** START OF GIVEN PASSAGE **

1

Why am I getting same set of topics # words in gensim lda model? I used these parameters. I checked there are no duplicate documents in my corpus.

lda_model = gensim.models.ldamodel.LdaModel(corpus=MY_CORPUS,
                                           id2word=WORD_AND_ID,
                                           num_topics=4, 
                                           minimum_probability=minimum_probability,
                                           random_state=100,
                                           update_every=1,
                                           chunksize=100,
                                           passes=10,
                                           alpha='auto', # symmetric, asymmetric
                                           per_word_topics=True)

Results

[
(0, '0.004*lily + 0.01*rose + 0.00*jasmine'),
(1, '0.005*geometry + 0.07*algebra + 0.01*calculation'),
(2, '0.003*painting + 0.001*brush + 0.01*colors'),
(3, '0.005*geometry + 0.07*algebra + 0.01*calculation')
]

Notice: Topic #1 and #3 are identical.

sophros
  • 14,672
  • 11
  • 46
  • 75
sharp
  • 2,140
  • 9
  • 43
  • 80

2 Answers2

1

Each of the topics likely contains a large number of words weighted differently. When a topic is being displayed (e.g. using lda_model.show_topics()) you are going to get only a few words with the largest weights. This does not mean that there are no differences between topics among the remaining vocabulary.

** END OF GIVEN PASSAGE **

TASKS AND EXERCISES:
#1 In the gensim LDA thread, list every parameter in the LdaModel call that is assigned an integer literal, together with its value.
#2 Write the next part of the gensim LDA thread, starting right after its final sentence.
The data that follow are separate material and have no connection to the gensim LDA thread above.

** START OF GIVEN INFORMATION **

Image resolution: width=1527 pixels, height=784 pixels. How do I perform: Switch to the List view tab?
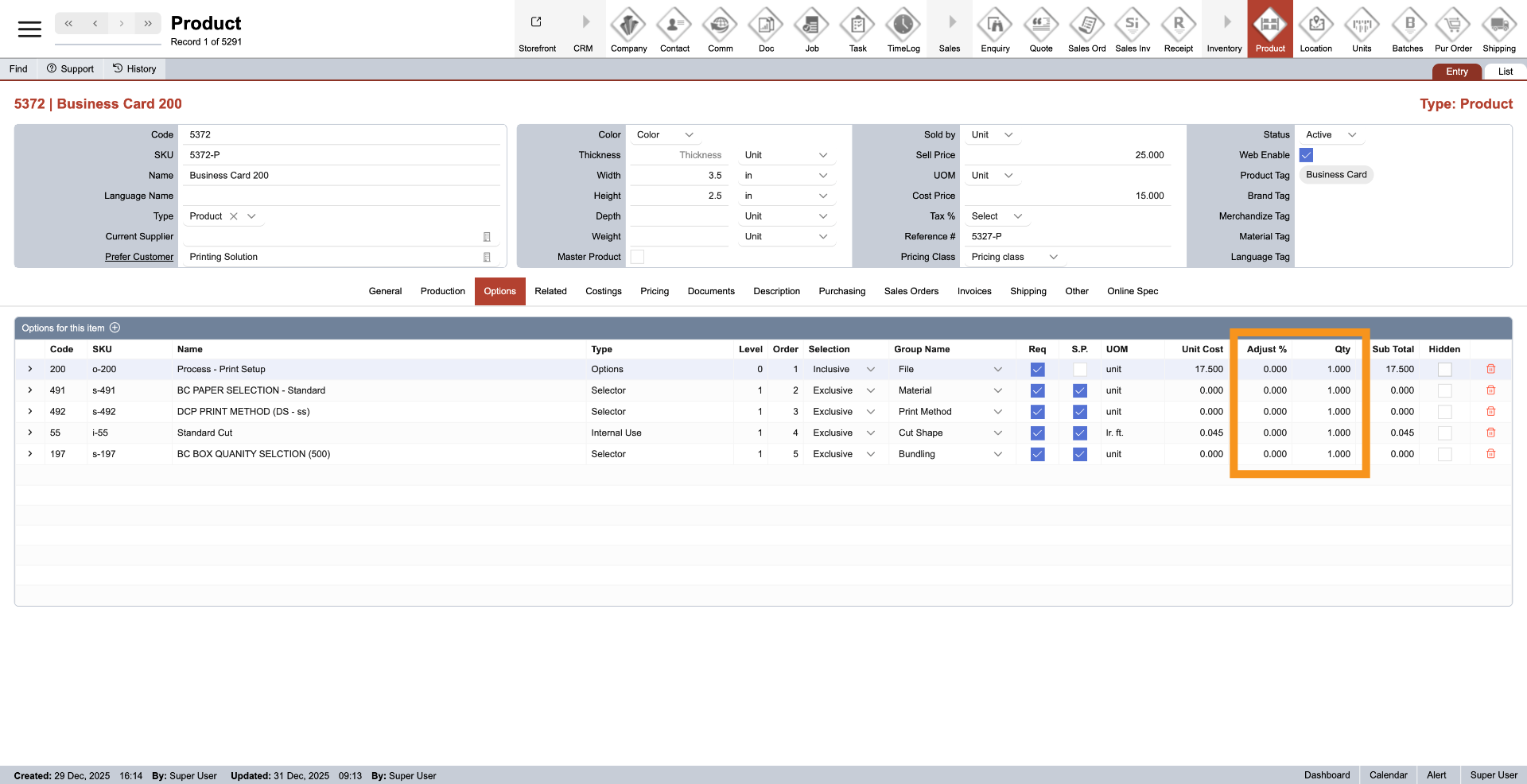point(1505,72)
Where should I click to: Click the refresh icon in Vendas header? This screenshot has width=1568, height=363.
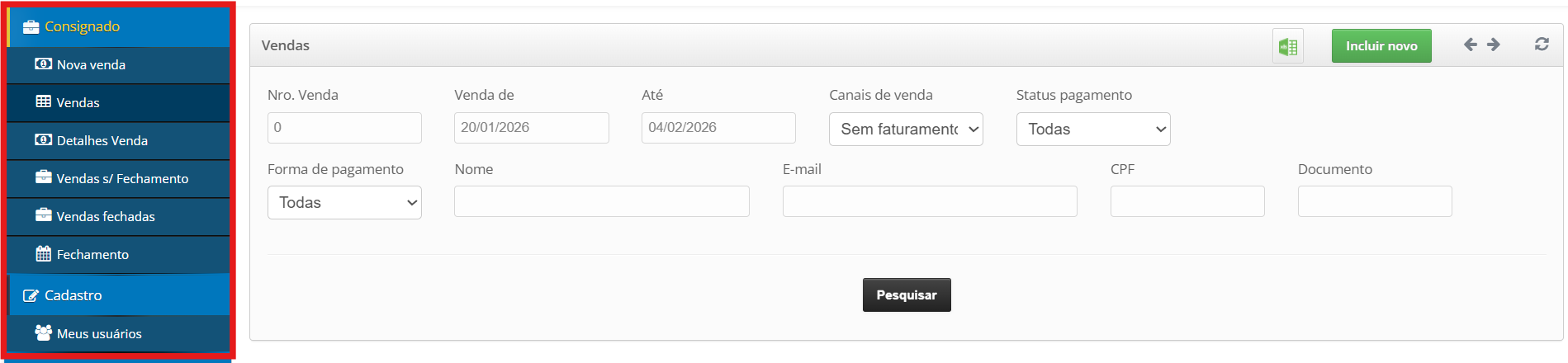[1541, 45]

** END OF GIVEN INFORMATION **

OUTPUTS IN ORDER:
#1
num_topics=4
random_state=100
update_every=1
chunksize=100
passes=10

#2
You can steer the number of displayed words to inspect the remaining weights:

 show_topics(num_topics=4, num_words=10, log=False, formatted=True)

and change num_words parameter to include even more words.

Now, there is also a possibility that:

  • the number of topics should be different (e.g. 3),
  • or minimum_probability smaller (what is the value you use?),
  • or number of passes larger,
  • chunksize smaller,
  • corpus larger (what is the size?) or stripped off of stop words (did you do that?).

I encourage you to experiment with different values of these parameters to check if any of the combination works better.

sophros
  • 14,672
  • 11
  • 46
  • 75
  • Thanks. minimum probability I set to default: 0.01 for 1500 documents. Is there a good article/quora read on how to set minimum probabiliy? I will try different parameters see if that goes away. – sharp Jan 21 '21 at 13:12
  • I can only recommend my other answers: https://stackoverflow.com/questions/50805556/understanding-parameters-in-gensim-lda-model and https://stackoverflow.com/questions/65014553/how-to-tune-the-parameters-for-gensim-ldamulticore-in-python (BTW, would be great if you could upvote them if you find them useful; same for this answer). – sophros Jan 21 '21 at 13:41
0

you need to change the alpha parameter to 50/i which i is your topics number and use the eta parameter. (eta = 0.1)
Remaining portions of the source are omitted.